Task. Set down the line containing "Given: Open the hand wearing oval ring photo" and each line after it through the last line of the records, exactly, leaving pictures out.

----

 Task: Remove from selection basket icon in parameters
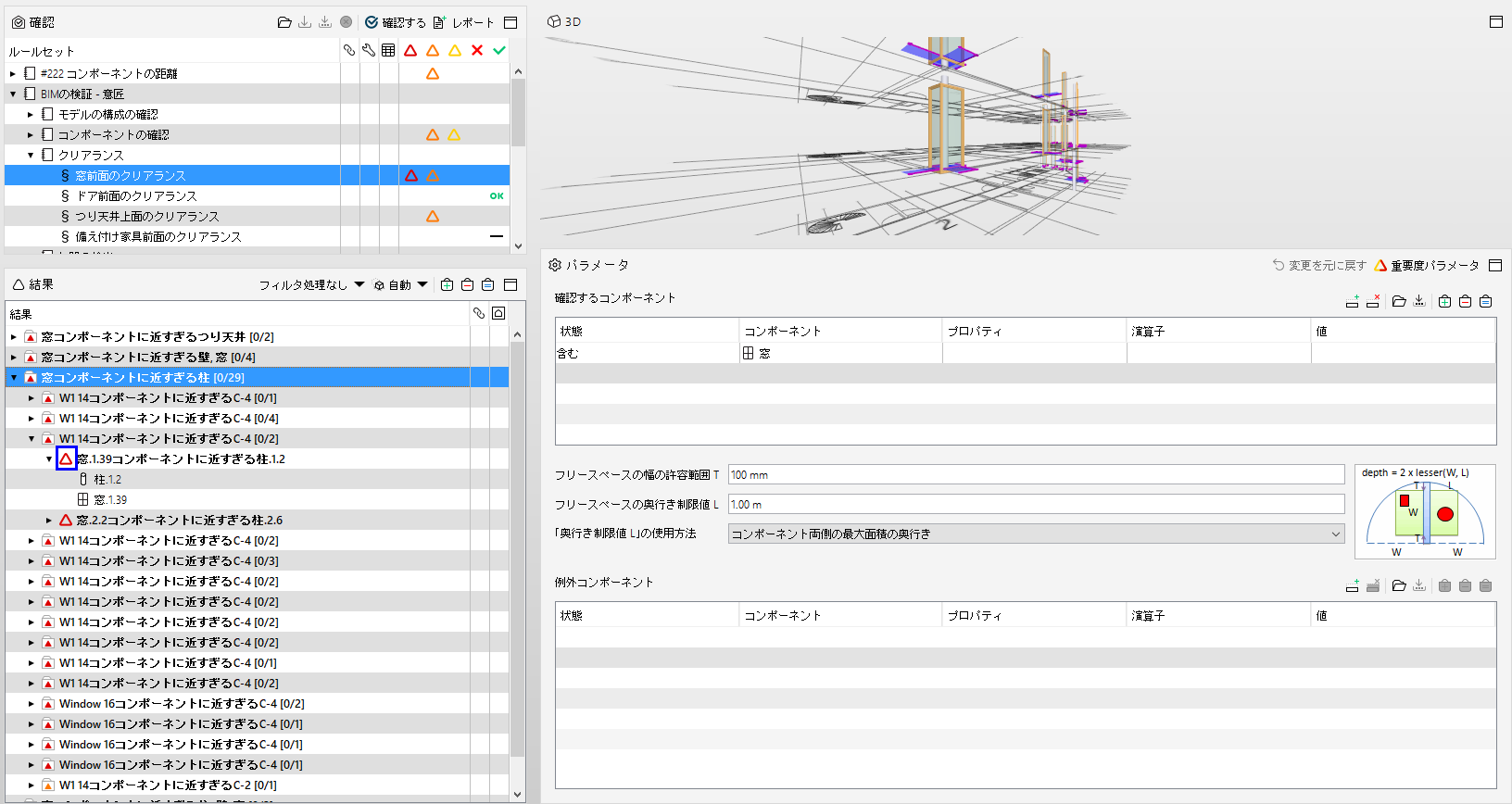[1465, 301]
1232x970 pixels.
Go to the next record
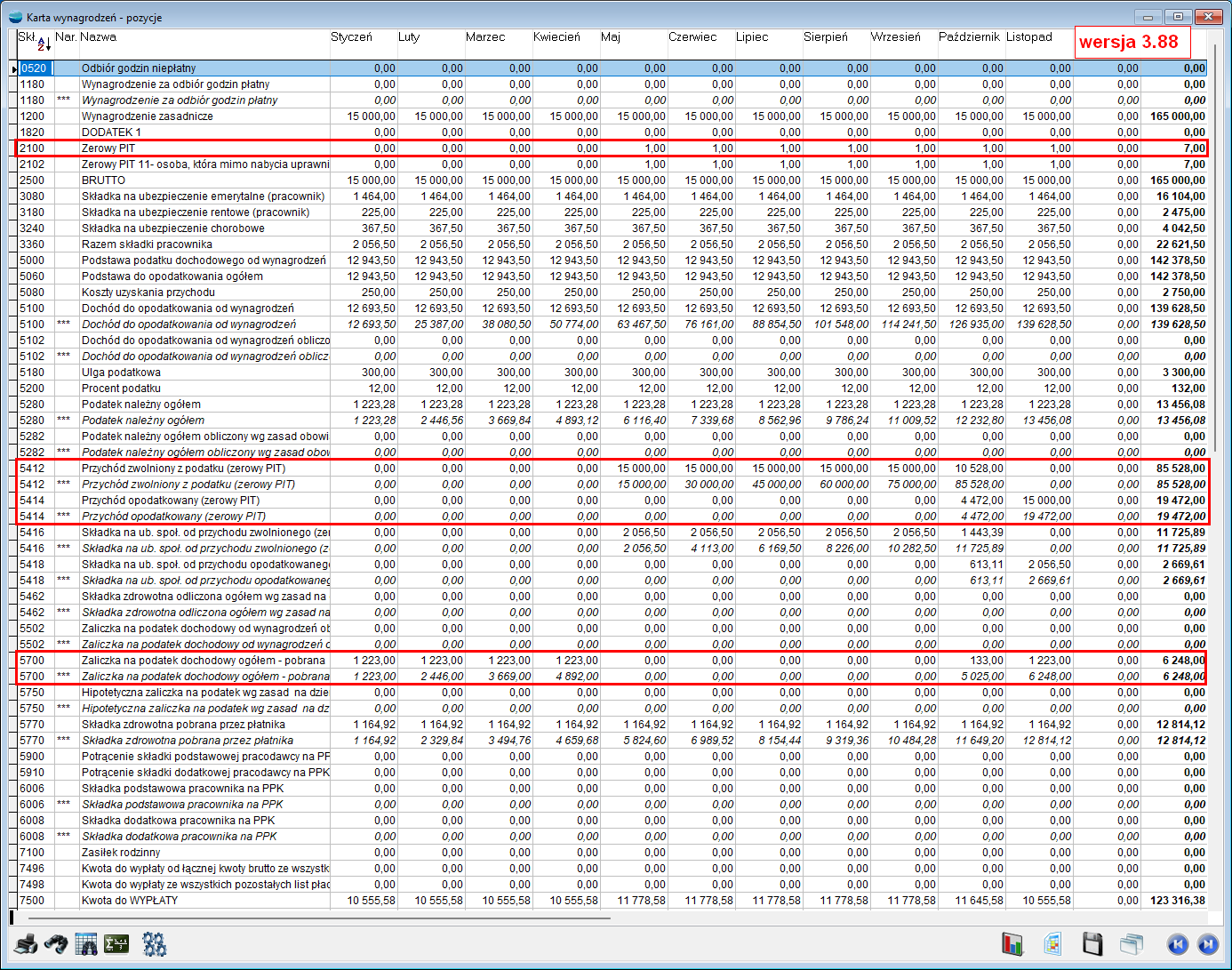coord(1207,943)
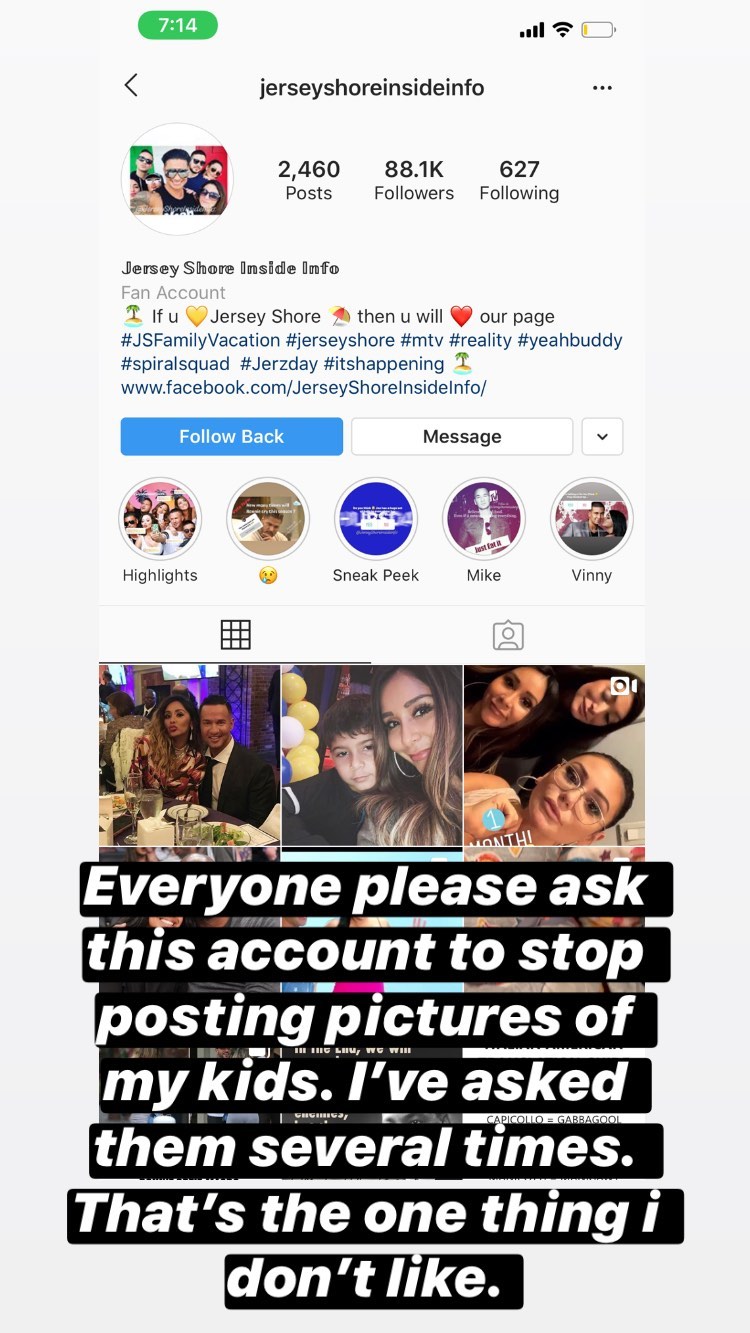Click the Message button
The height and width of the screenshot is (1333, 750).
click(462, 437)
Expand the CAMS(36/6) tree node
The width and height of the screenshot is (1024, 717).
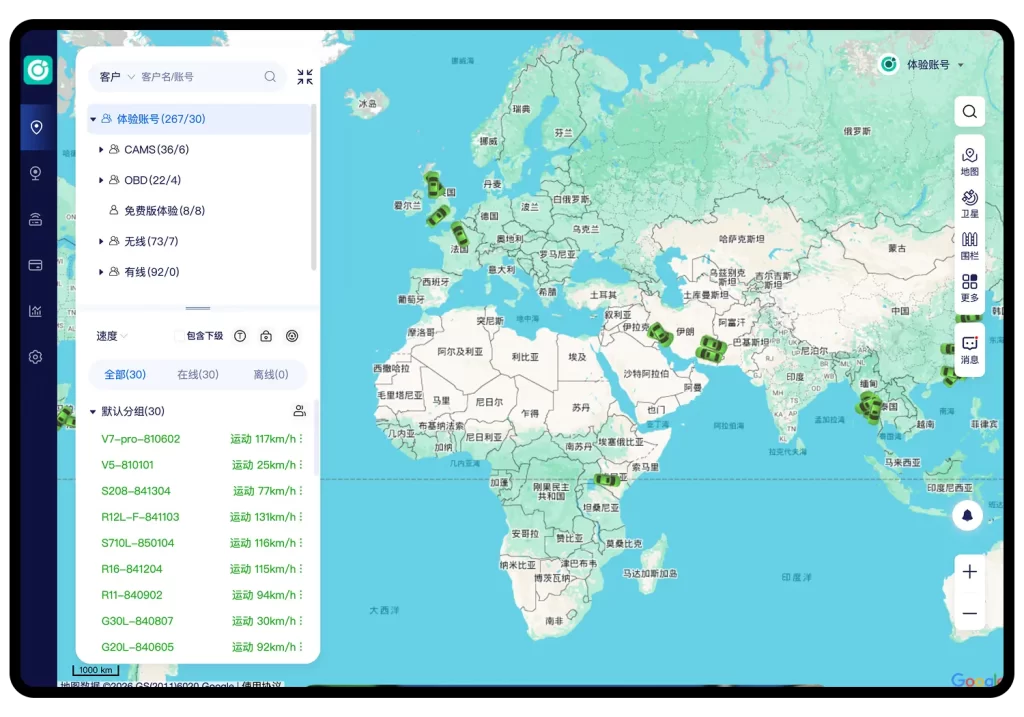(101, 150)
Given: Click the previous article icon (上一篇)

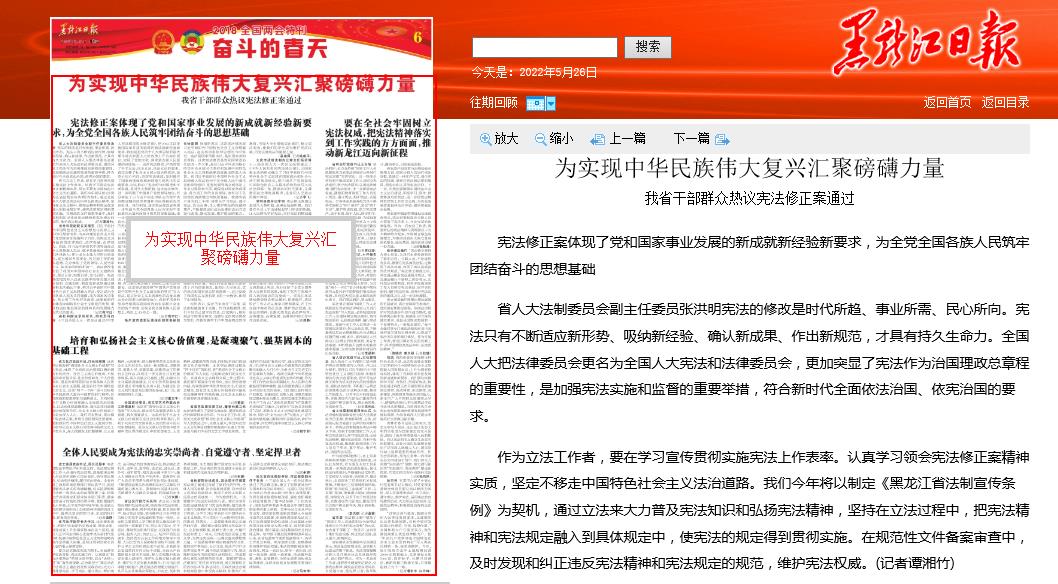Looking at the screenshot, I should (x=598, y=139).
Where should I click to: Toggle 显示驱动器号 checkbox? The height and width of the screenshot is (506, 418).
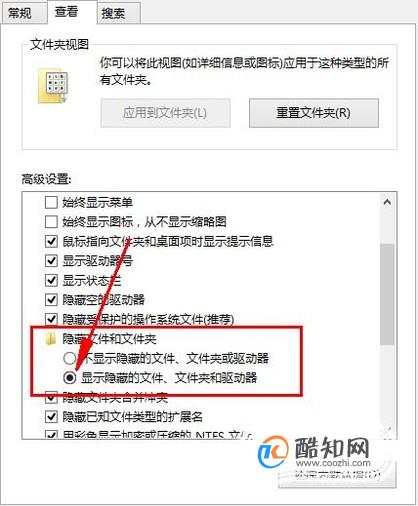[51, 260]
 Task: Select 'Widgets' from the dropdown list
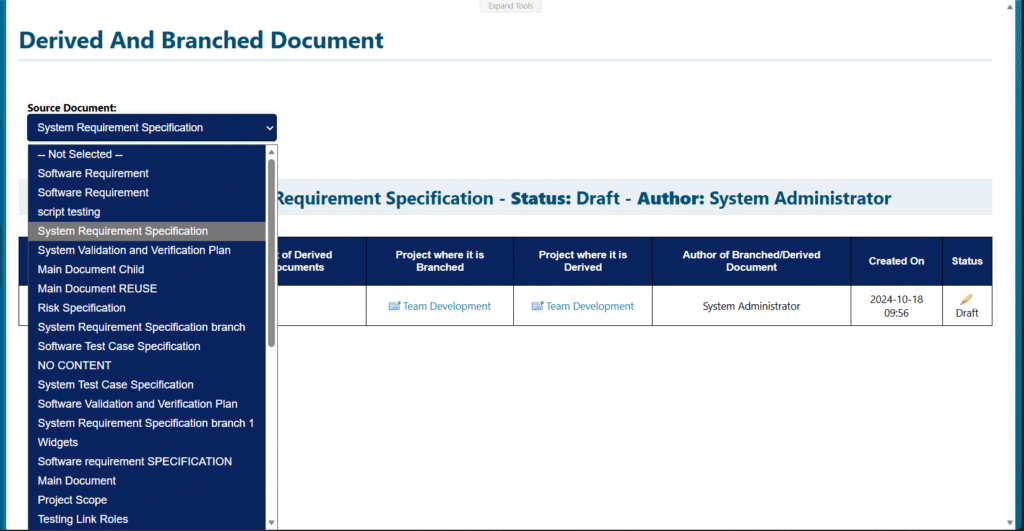coord(58,442)
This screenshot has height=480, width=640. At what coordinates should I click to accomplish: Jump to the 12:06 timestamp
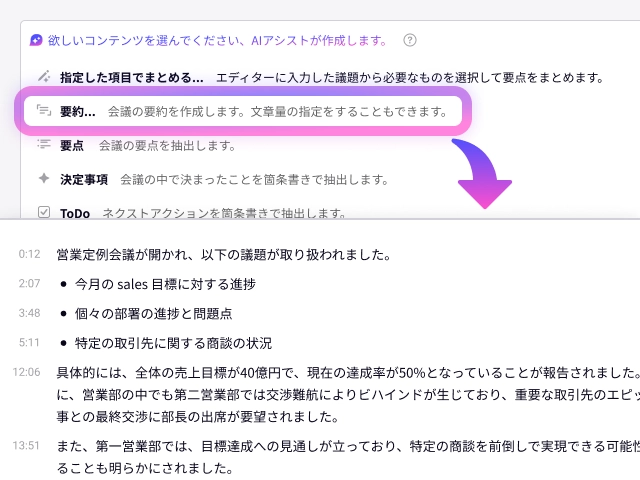[27, 371]
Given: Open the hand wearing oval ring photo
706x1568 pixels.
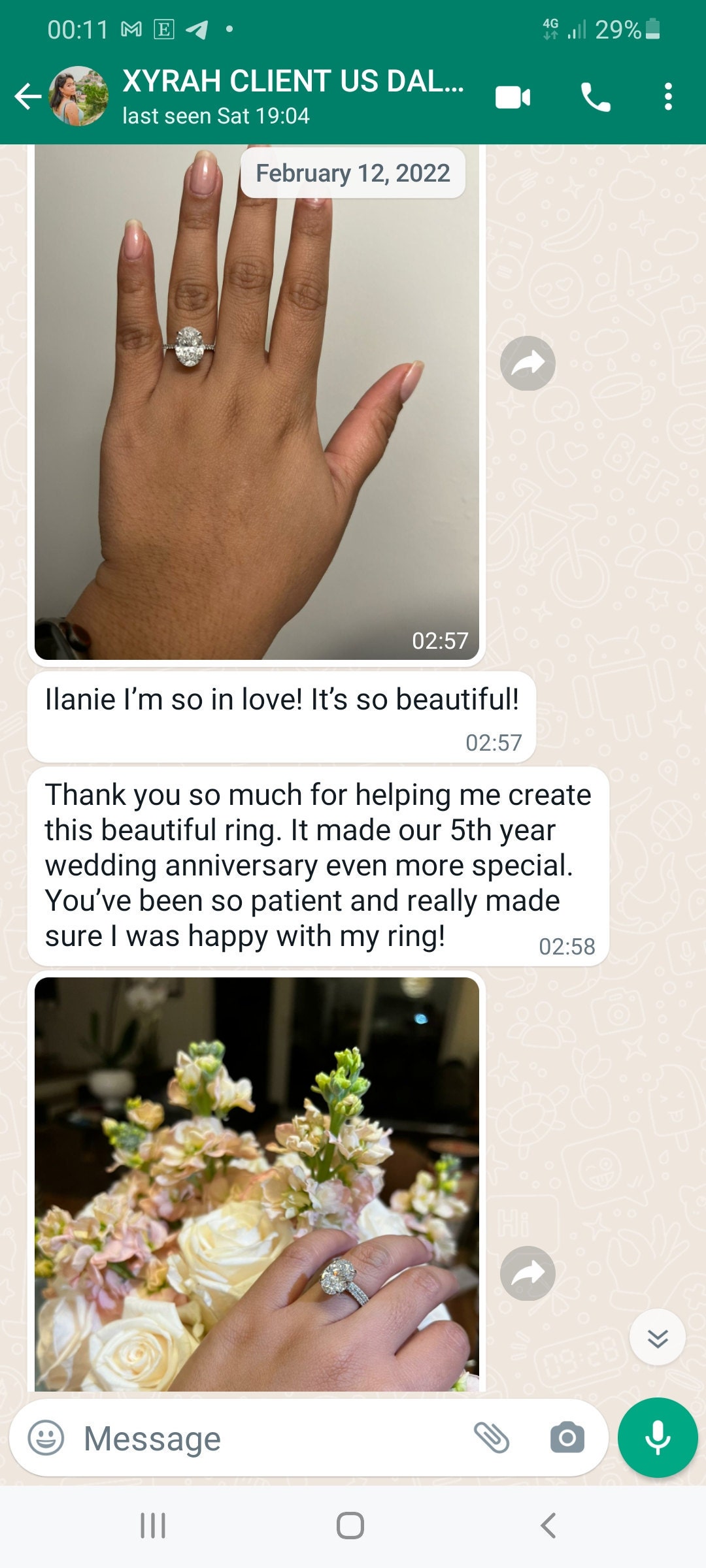Looking at the screenshot, I should point(257,402).
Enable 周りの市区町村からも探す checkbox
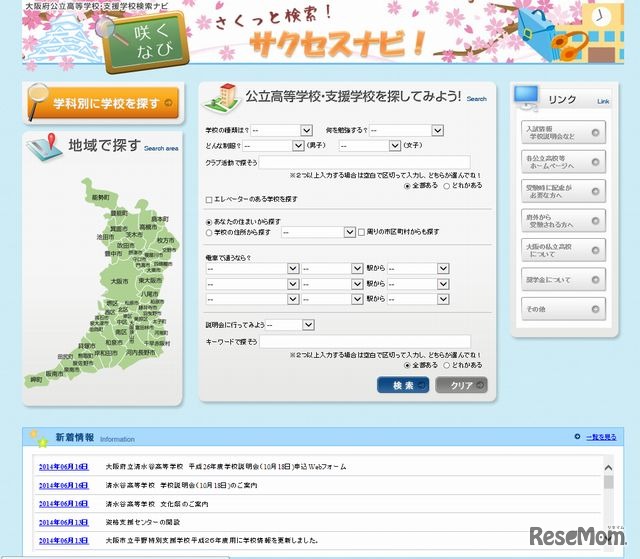640x559 pixels. point(362,232)
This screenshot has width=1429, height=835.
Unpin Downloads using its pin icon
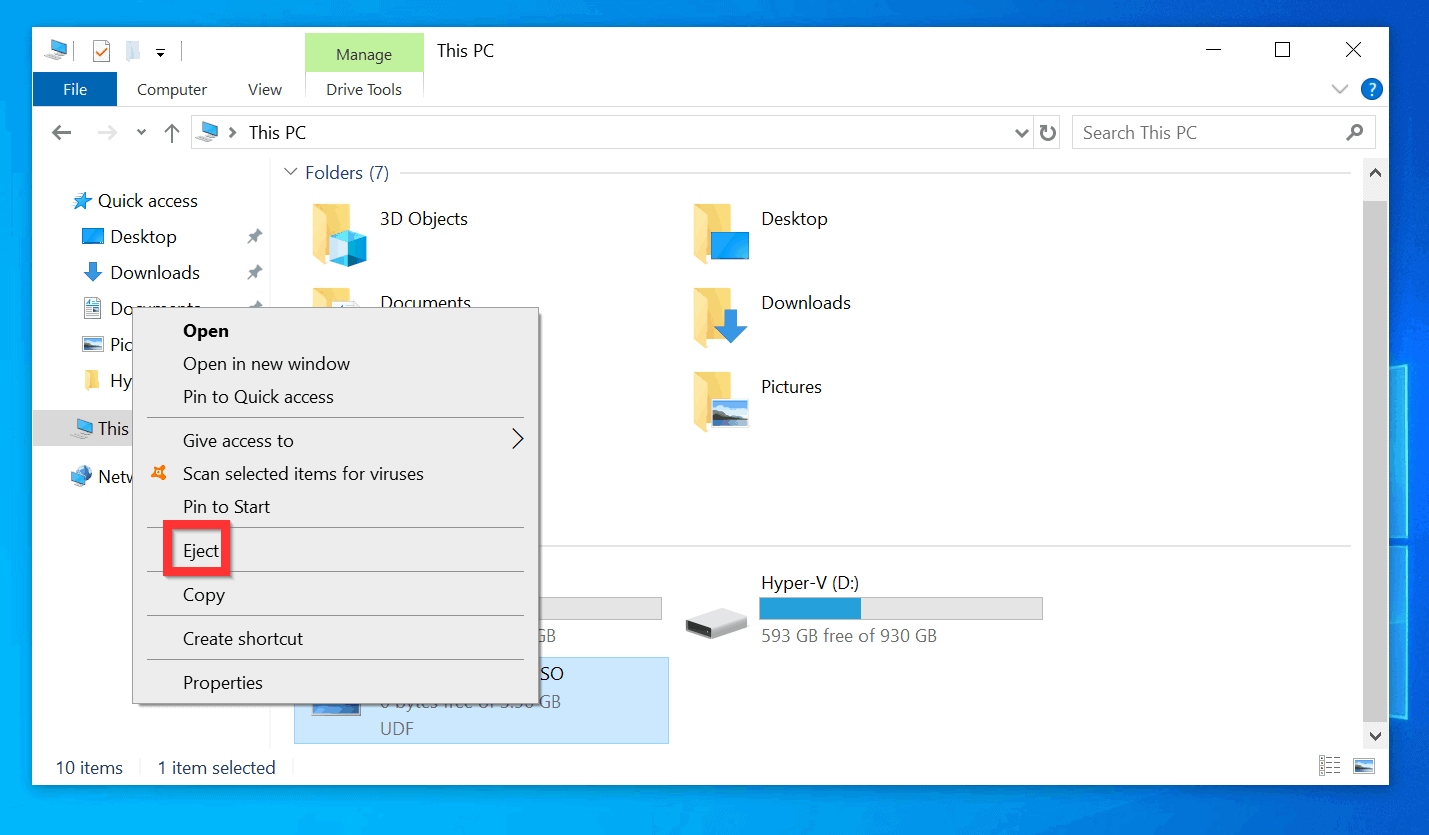[253, 272]
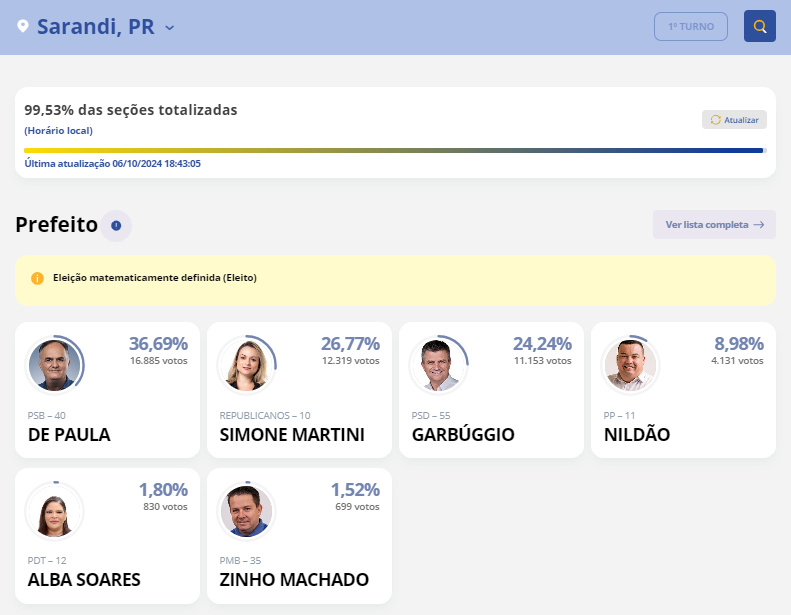Expand the Sarandi, PR city dropdown
The height and width of the screenshot is (615, 791).
click(x=169, y=28)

----

Problem solution.
Given: Open the hand wearing oval ring photo
706x1568 pixels.
Looking at the screenshot, I should point(257,402).
Enable 周りの市区町村からも探す checkbox
640x559 pixels. point(362,232)
This screenshot has width=1429, height=835.
Unpin Downloads using its pin icon
[253, 272]
Expand the Sarandi, PR city dropdown
The height and width of the screenshot is (615, 791).
click(x=169, y=28)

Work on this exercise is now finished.